The major host community in the protracted dispute in the Kula oil field (Oil Mining License 25) wants to be ceded to Bayelsa State, saying they have come under heavy oppression in Rivers State.
The Offoin-Ama community has however given three conditions for accepting to stay back in Rivers State and also to accept the ‘Settlement Agreement’ signed in Government House last week (July 1, 2019) with Shell Petroleum Development Company (SPDC).
The first is a road from Kula to Degema across the vast water that must be awarded to a reputable contractor of Julius Berger grade; the right of first refusal to be given to the community in choosing an operators should SPDC want to divest; and payment of all funds owed the community.
Speaking at a press briefing in Port Harcourt Monday, July 8, 2019, a chief and spokesman of the community, Ibiosiya Nath-Sokubo, who said he is the president of the Niger Delta Renaissance Movement (NDRM), said they cannot be safe-guarded in Rivers State any longer.
He accused the Rivers State government under Gov Nyesom Wike of collaborating with SPDC to forcefully enter OML 25 occupied by women and children. He reminded the state governor how he once presented SPDC as the oil giant causing disputes in the Niger Delta, only to turn round now to insist on them instead of backing a son of the soil to get the oil field.
Gov Wike had however at the weekend explained his reasons, saying since it was the FG that renewed the license to SPDC (in October 2018), that his responsibility is to ensure that the company operated in Kula, saying if the FG changes it to Belemaoil, he would equally help them to gain access to the field. “I have no interest in the oil field, only to ensure it is reopened for operations.
The state government had pushed for an MOU that would make SPDC to pay N1.36Bn in two weeks and other goodies such as jobs, contracts, environmental benefits, etc, and a chance for all parties to discuss further on peace and operations.
SPDC’s General Manager, external relations manager, Igo Weli, had commended the governor and said the company was ready to work for peace and development of the Kula people and that all MOU funds would begin to come in since peace had returned. He hailed the peace accord, saying it would reassure international investors that the state respected laws and had level-playing ground for investments.
A section of the Offoin-Ama people however still kicks. The spokesman said revolution was the outcome of delaying to do what was right, and that carcinogen in benzene was rampant because of absence of remediation. He said the intervention of the state government was an overbearing action because the matter was before the federal government, the presidency, NNPC, NAPIMS and PANDEF. He said the MOU signed by a section of the people was shrouded in secrecy.

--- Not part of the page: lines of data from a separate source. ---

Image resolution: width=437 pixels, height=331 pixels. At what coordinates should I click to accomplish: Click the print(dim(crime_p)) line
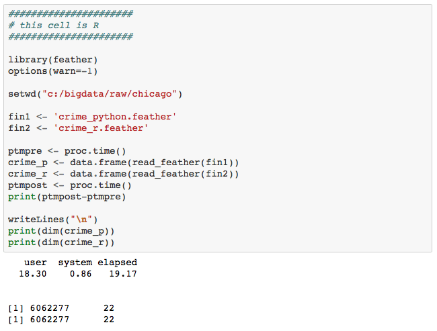pyautogui.click(x=61, y=231)
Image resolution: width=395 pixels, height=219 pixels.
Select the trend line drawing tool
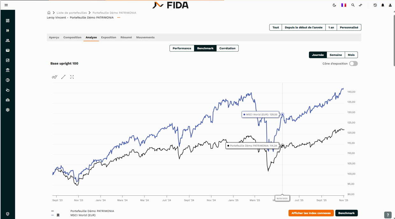coord(63,77)
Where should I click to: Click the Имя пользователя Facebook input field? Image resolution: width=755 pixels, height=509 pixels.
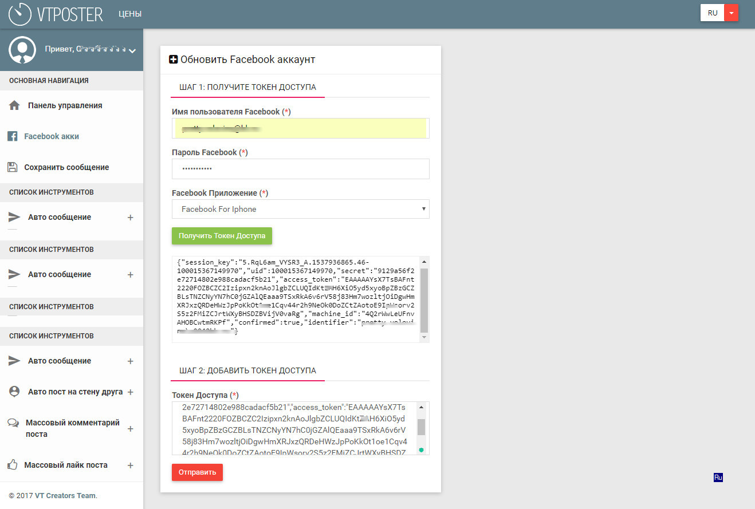[x=300, y=128]
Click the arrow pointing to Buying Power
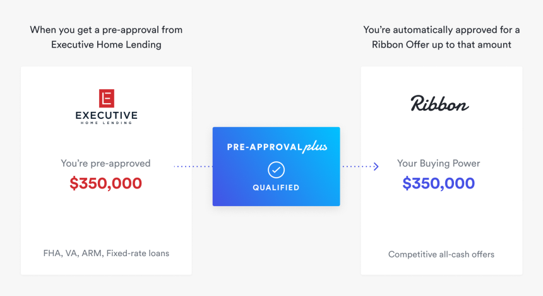This screenshot has width=543, height=296. 375,167
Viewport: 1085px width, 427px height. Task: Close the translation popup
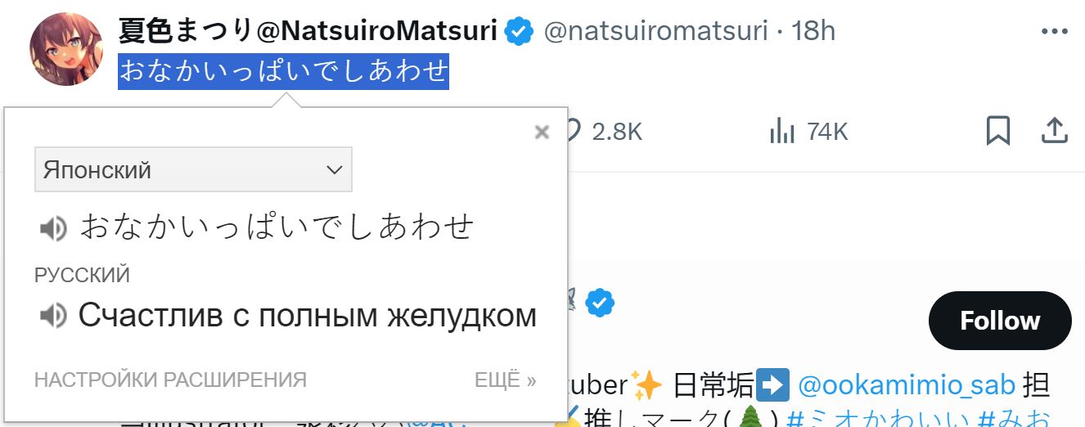[541, 132]
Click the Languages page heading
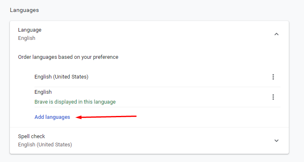 pos(25,10)
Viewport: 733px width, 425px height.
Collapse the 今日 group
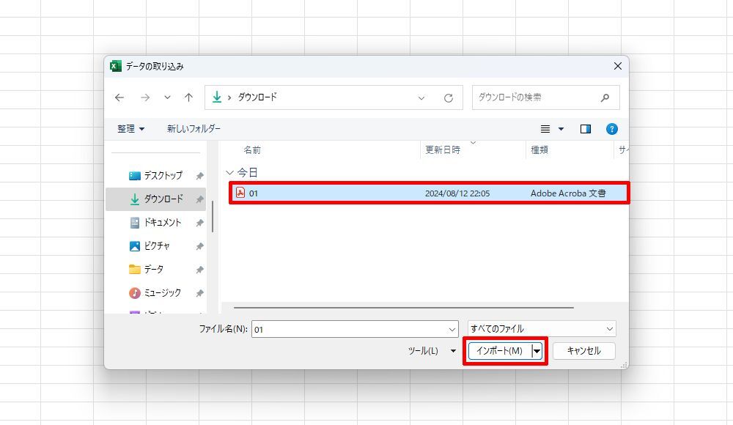(x=230, y=173)
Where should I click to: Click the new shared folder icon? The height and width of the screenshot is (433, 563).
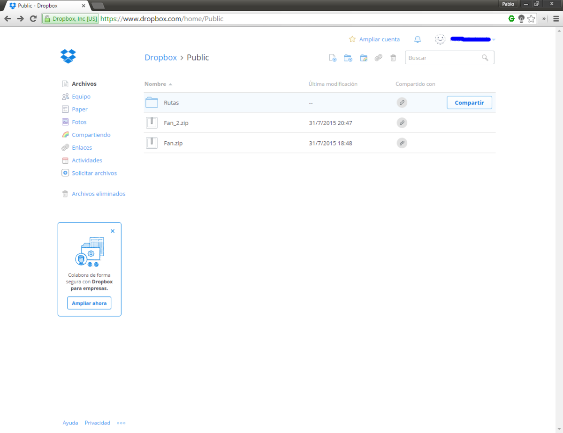click(x=364, y=58)
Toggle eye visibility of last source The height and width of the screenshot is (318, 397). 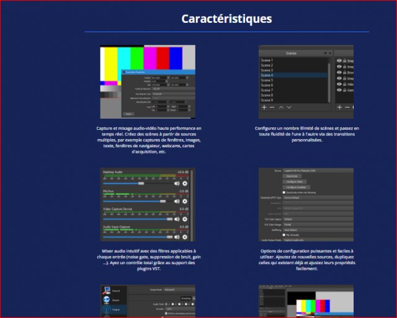[x=339, y=90]
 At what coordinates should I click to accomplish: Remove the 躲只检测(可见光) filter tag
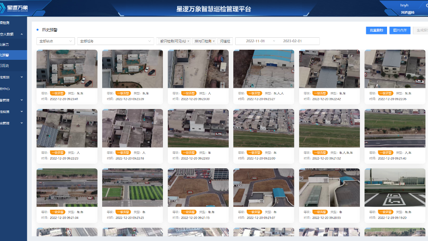pyautogui.click(x=188, y=41)
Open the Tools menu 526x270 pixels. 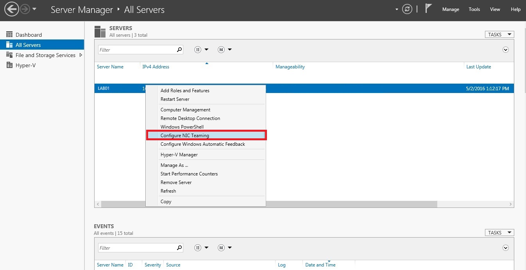click(x=474, y=9)
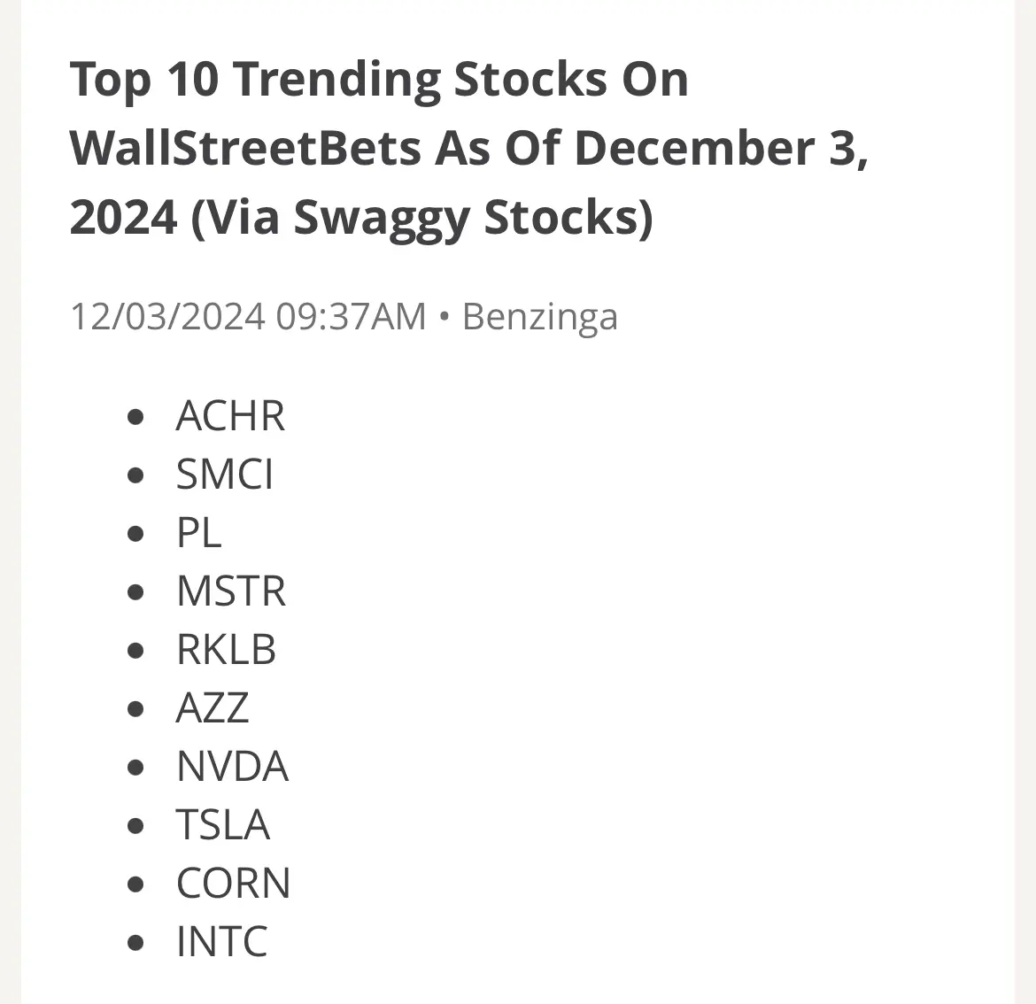The image size is (1036, 1004).
Task: Click the article headline about WallStreetBets
Action: point(468,149)
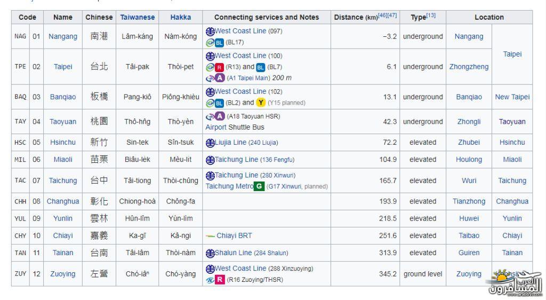This screenshot has height=300, width=546.
Task: Open the Airport Shuttle Bus link
Action: tap(215, 128)
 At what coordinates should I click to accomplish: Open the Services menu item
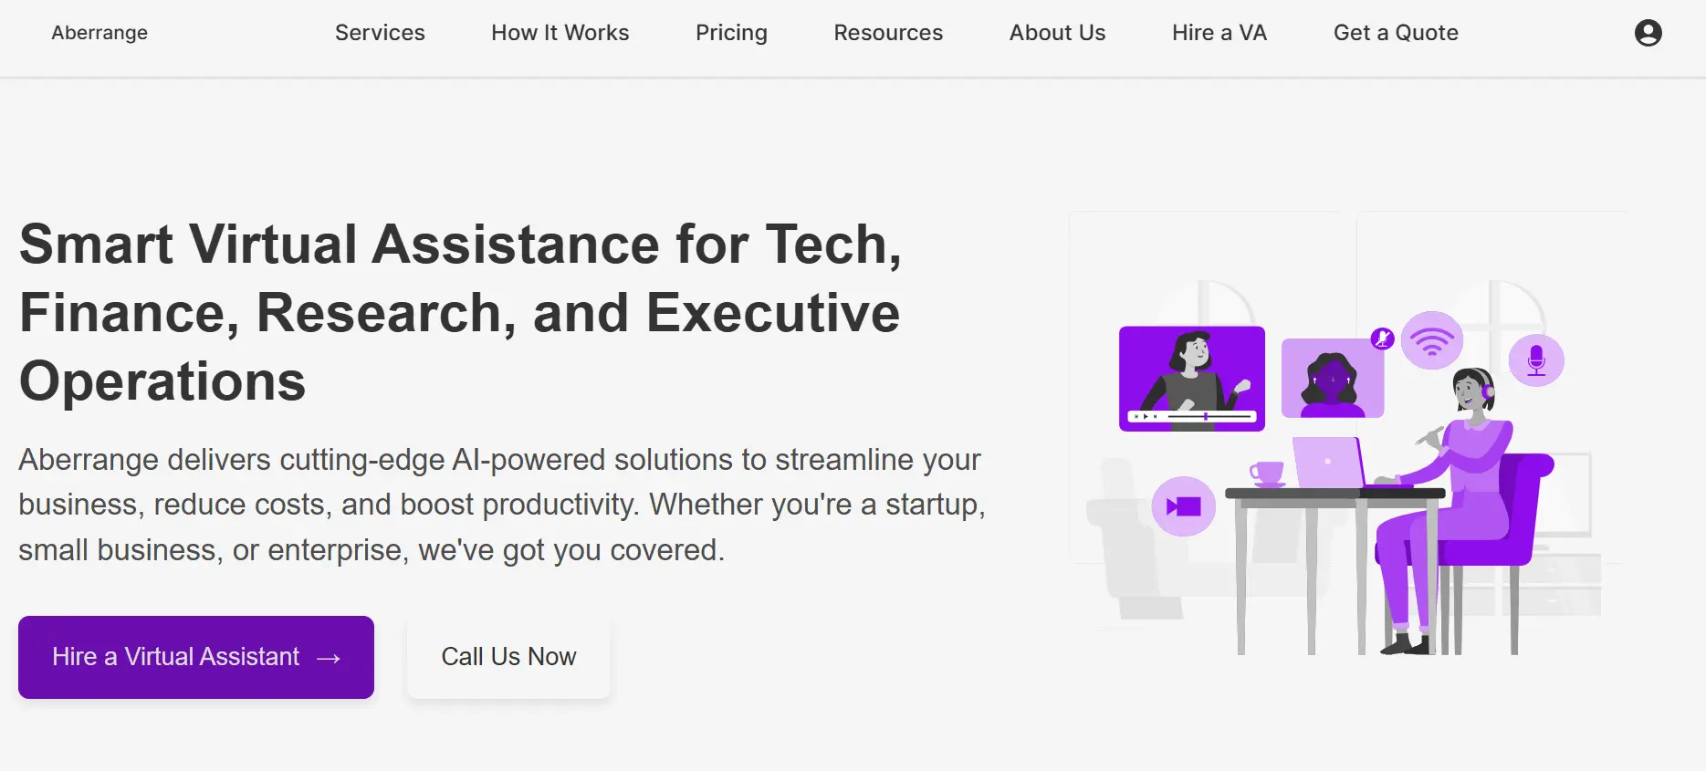380,33
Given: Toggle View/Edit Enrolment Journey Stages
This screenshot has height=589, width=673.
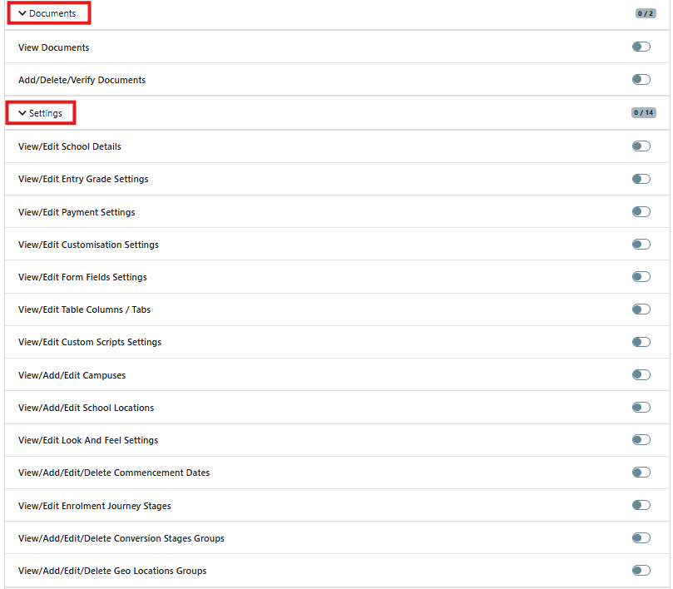Looking at the screenshot, I should 641,506.
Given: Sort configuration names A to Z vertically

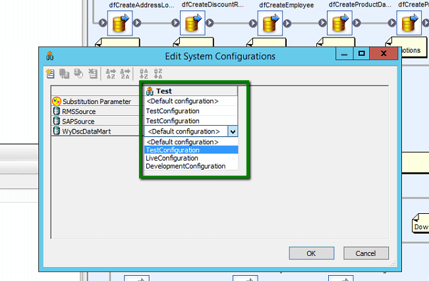Looking at the screenshot, I should click(143, 74).
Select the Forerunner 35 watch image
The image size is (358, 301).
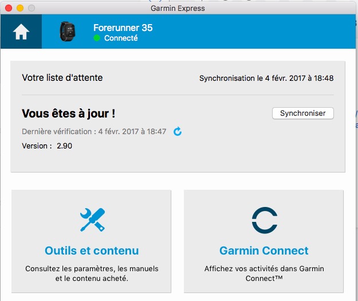[x=68, y=32]
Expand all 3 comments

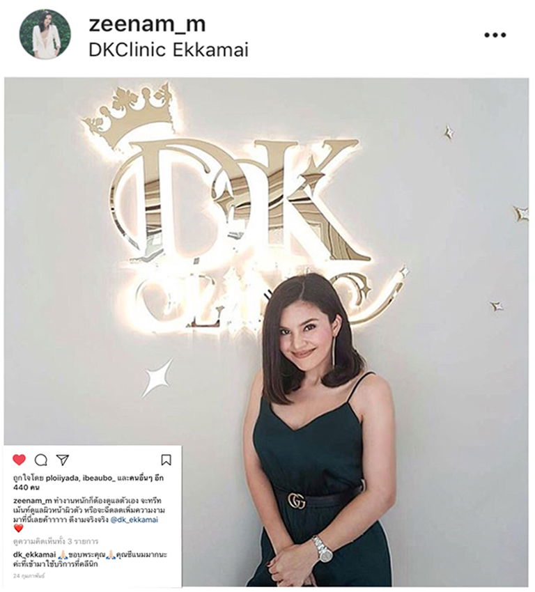56,541
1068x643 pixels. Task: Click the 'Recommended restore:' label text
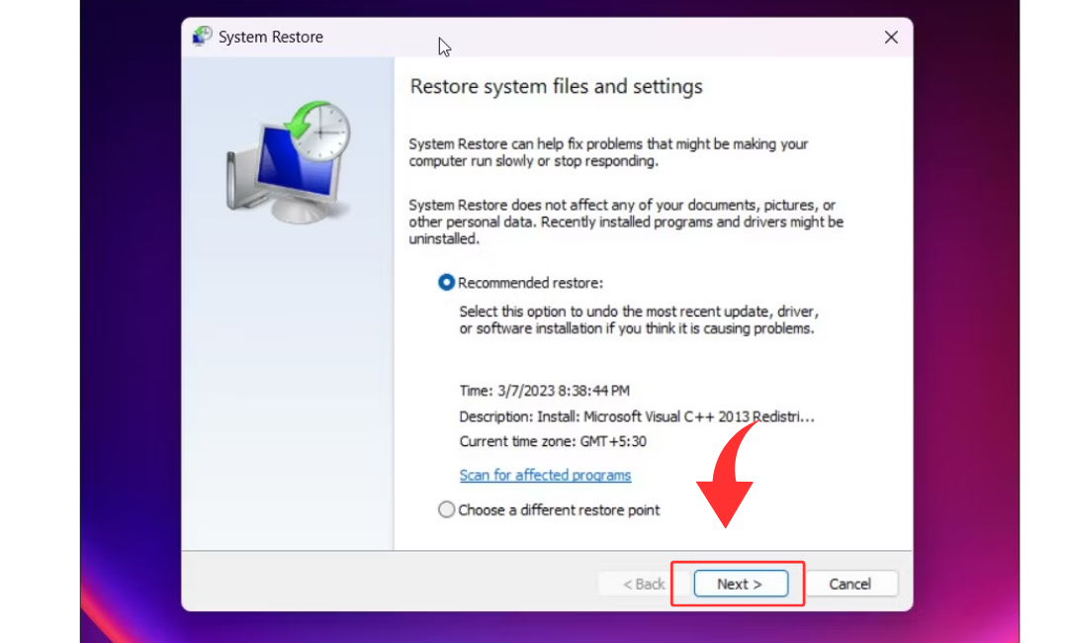pyautogui.click(x=530, y=283)
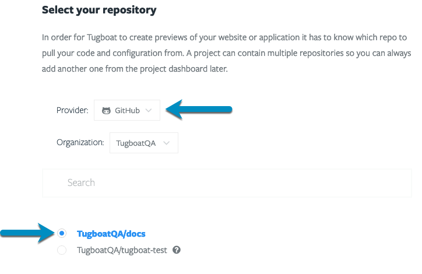Click into the repository Search field
Image resolution: width=422 pixels, height=274 pixels.
[227, 183]
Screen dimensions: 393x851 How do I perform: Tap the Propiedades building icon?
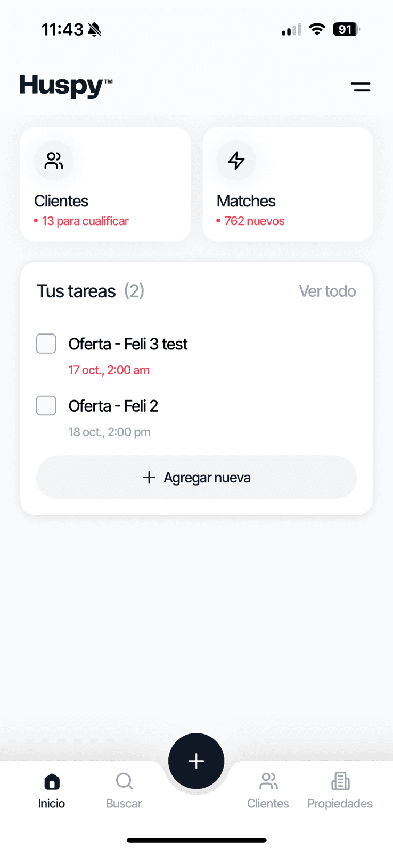pos(340,782)
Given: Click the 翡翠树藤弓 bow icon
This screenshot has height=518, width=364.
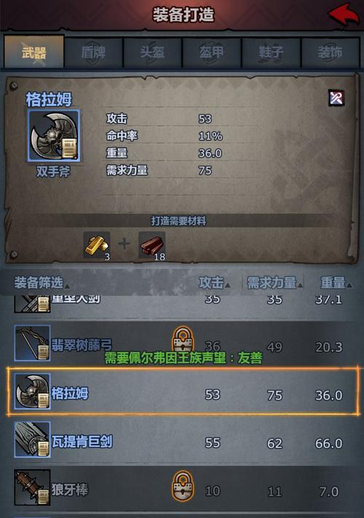Looking at the screenshot, I should click(32, 343).
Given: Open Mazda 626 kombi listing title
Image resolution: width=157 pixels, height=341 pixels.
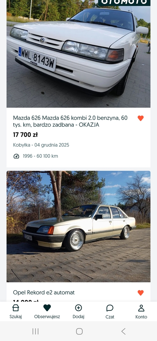Looking at the screenshot, I should click(x=70, y=121).
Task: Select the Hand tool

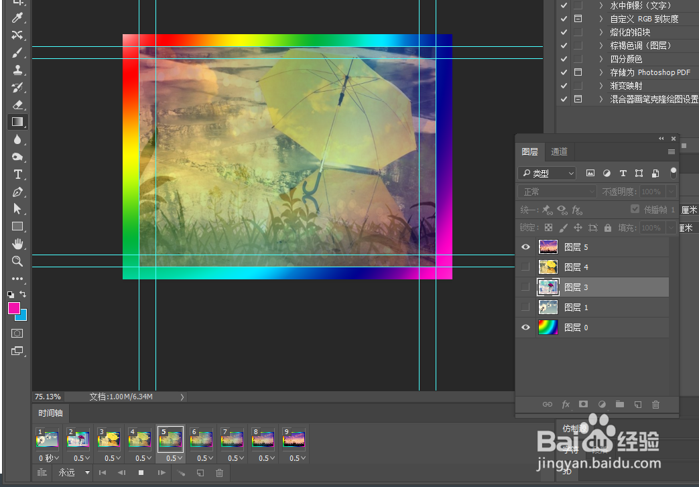Action: tap(17, 243)
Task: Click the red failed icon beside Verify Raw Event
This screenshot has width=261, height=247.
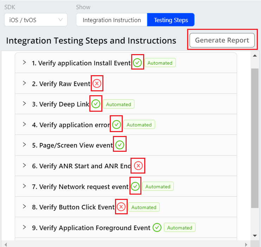Action: 97,84
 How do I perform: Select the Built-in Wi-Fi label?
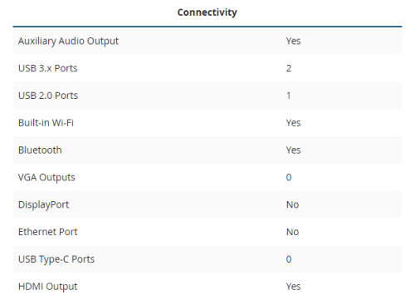tap(46, 123)
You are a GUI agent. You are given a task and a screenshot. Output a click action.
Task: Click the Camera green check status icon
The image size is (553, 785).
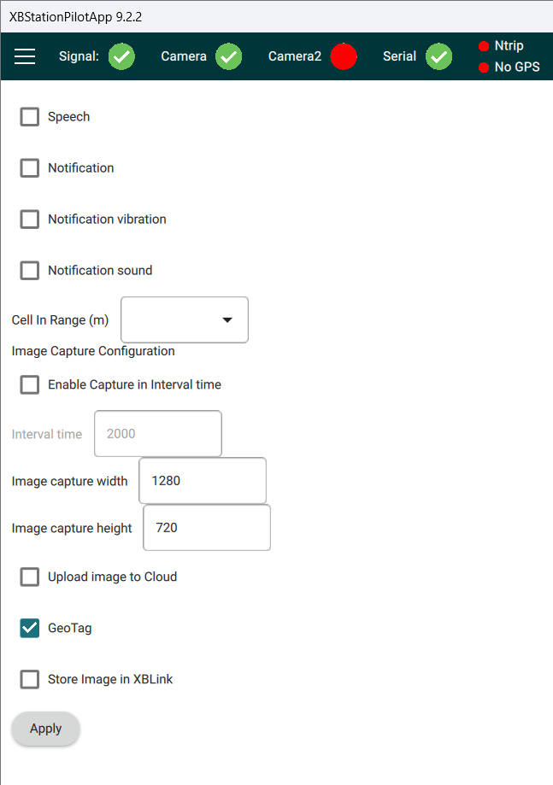click(x=228, y=56)
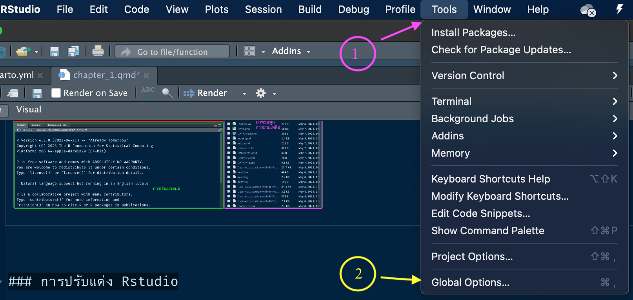Save all open documents icon
The image size is (633, 300).
(x=73, y=51)
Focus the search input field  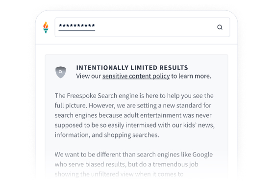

He mentioned some of the things allegedly lacking in the host community as lack employment from SPDC, health facilities, education, roads, water and basic amenities. “Life is unbearable and the government is ignorant to our plight. Our sin is that we voted for President Muhammed Buhari for sake of probity, accountability and proficiency as against profligacy. Again that we voted for our son, Biokpomabo Awara.”
Making a case for joining Bayelsa State, Sokubo reminded Gov Wike that he was the one that had supported the then president, Goodluck Jonathan, in ceding Soku oil wells to Bayelsa State. He said the Offoin-Ama people are ready to heed that move by joining Bayelsa State. He said his people were part of the Santa Babara River towards Soku and that the case of ownership is still pending at the Supreme Court.
He recalled various acts of violence in Kula since 1999 due to oil disputes and made it clear that the dispute is not about 2019 elections but about injustice to the people.
The chiefs that signed the MOU last week could not respond to calls but a source said most of community leaders signed the MOU and are now ready to move ahead. They also said the matter is not about politics and that the state governor was right to work for reopening of the oil field because the state was losing huge revenue.